Ницца жила на свой лад, весело и сумбурно, и никому не было дела до старика, снимавшего комнаты в бельэтаже дома на бульваре Carabacel. Кто бы догадался, что еще недавно он повелевал политикой могучей державы, к его словам чутко прислушивались кабинеты Берлина и Вены, Парижа и Лондона. А теперь старческие прихоти обслуживали камердинер из итальянцев да сиделка из немок. Поочередно они приносили ему дешевые обеды из траттории Лалля; старец мудро терпел несвежее масло, равнодушно мирился со скудостью итальянского супа. По вечерам его выводили на шумные бульвары, и Горчаков (воплощение старомодной элегантности!) снимал цилиндр перед дамами, улыбаясь им впалым, морщинистым ртом. Он произносил юным красавицам любезности в духе времен де Местра и Талейрана, которые сейчас, на закате XIX века, звучали забавным архаизмом. Как это и бывает со стариками, Горчаков забывал недавнее, но зато великолепно помнил детали минувшего. Заезжие в Ниццу русские считали своим долгом нанести визит канцлеру; они заставали его сидящим на диване в длиннополом халате, с ермолкой на голове; в руках у него, как правило, был очередной выпуск журнала "Русская старина" или "Русский архив".

– Подумать только, – говорил он, – люди, которых я знал еще детьми, давно стали историей, и я читаю о них… истории. Я зажился на этом свете. Моя смерть уже не будет событием мира, а лишь новостью для петербургских салонов.
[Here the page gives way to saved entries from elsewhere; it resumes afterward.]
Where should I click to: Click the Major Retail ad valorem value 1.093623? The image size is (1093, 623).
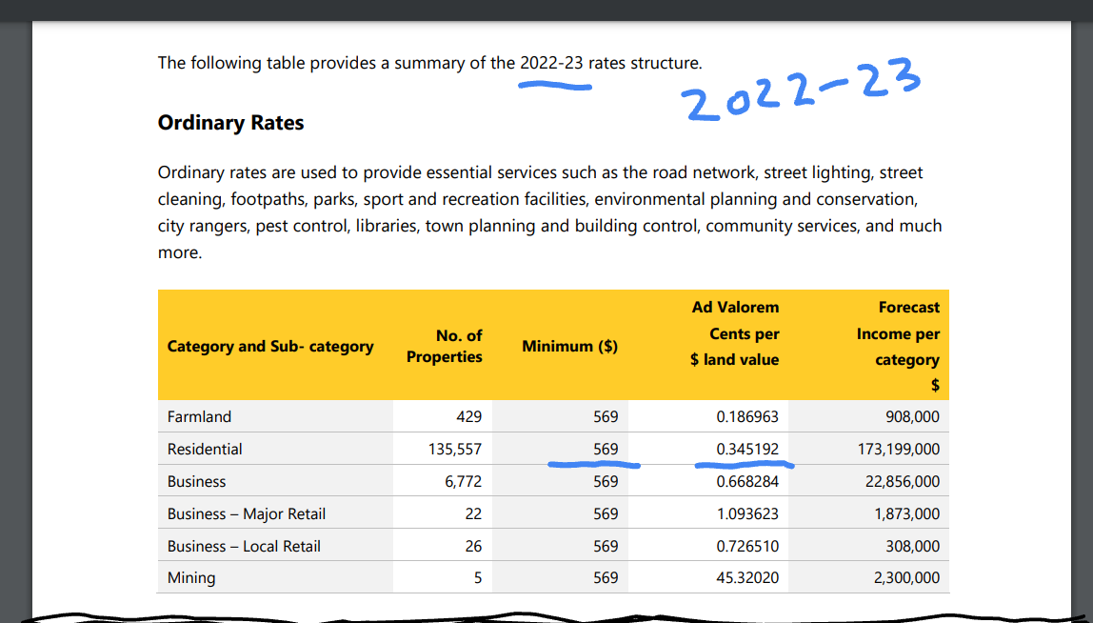pyautogui.click(x=747, y=514)
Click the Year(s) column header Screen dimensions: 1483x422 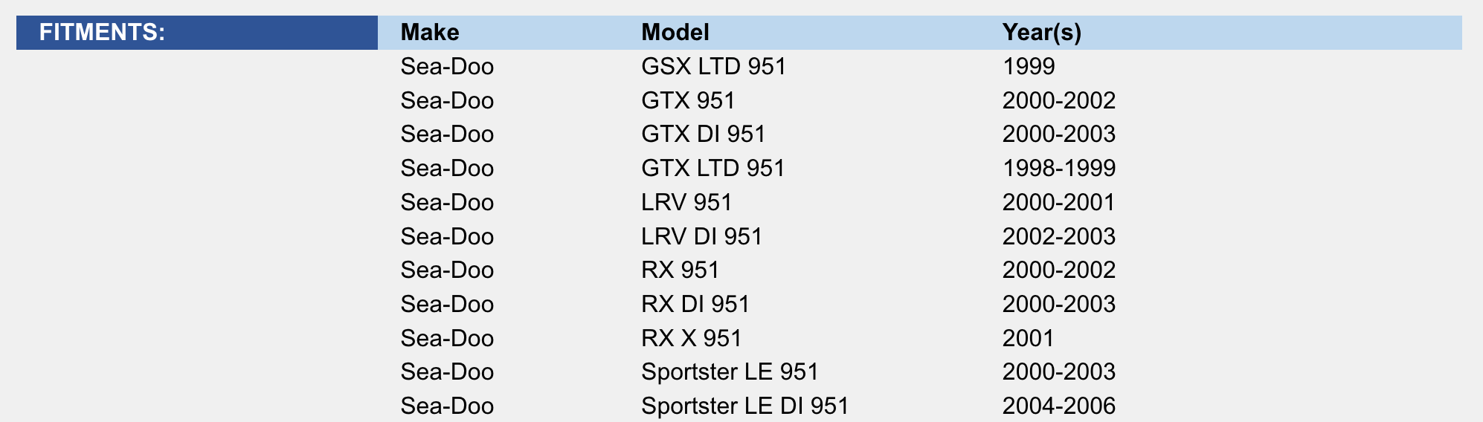pos(1042,33)
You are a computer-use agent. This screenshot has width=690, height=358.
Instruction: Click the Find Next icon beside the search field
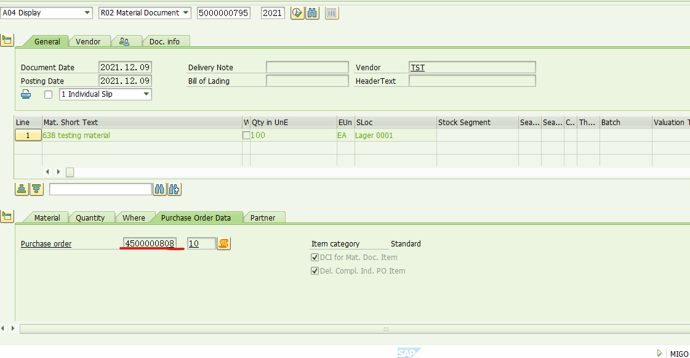click(174, 189)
Его часто спрашивали – правда ли, что он занят работой над мемуарами? В таких случаях Горчаков сердился:

– Вздор! Всю жизнь я не мог терпеть процесса бумагомарания. Я лишь наговаривал тексты дипломатических бумаг, а секретари записывали… ноты, циркуляры, преамбулы, протесты.

– Говорят, вы были другом декабристов?

– Нелюбовь ко мне Николая Первого тем и объясняется, что, зная о заговоре, я никого не выдал… День восстания еще свеж в памяти. Я приехал в Зимний дворец каретой цугом и с форейтором, как сейчас уже никто не ездит. Единственный я был в очках, что при дворе строго преследовалось, но для ношения очков я имел высочайшее монаршее разрешение. Помню, когда начали стрелять, мимо меня проследовала императрица Александра и от страха нервически дергала головой. А граф Аракчеев сидел в углу с очень злым лицом, на груди его не было ни одного ордена, только портрет Александра Первого, да и тот, если не изменяет память, без бриллиантов…

– Правда ли, князь, пишут историки, будто вас много лет третировали по службе?

Этот вопрос для Горчакова был неприятен:

– Да. И я носил в кармане порцию хорошего яда, дабы отравиться сразу, если нарвусь на оскорбление чести.

С большой осторожностью его спрашивали о Берлинском конгрессе, завершившем войну за освобождение Болгарии.

– Ах, не говорите о нем! – отвечал Горчаков. – Именно там я понял, что изъездился и ни к черту не гожусь. У меня была в одном экземпляре секретная карта, на которой имелось три черты. Красная – границы желаемого Россией, синяя – максимум наших уступок, желтая – предел отступления. И вдруг я вижу, что в мою карту тычется носом проклятый русофоб Дизраэли – Биконсфильд! Я шепчу Шувалову: "Что это? Измена?" А граф глазами показывает на карту, лежащую передо мною. Там тоже три черты: красная, синяя, желтая. Но карта английских претензий. Оказывается, мы с Дизраэли по ошибке обменялись тайными планами. Он глядит в мою карту, а я смотрю в английскую, и оба недоумеваем. Тогда-то я и сказал государю: "Finita la commedia… увольте на покой!"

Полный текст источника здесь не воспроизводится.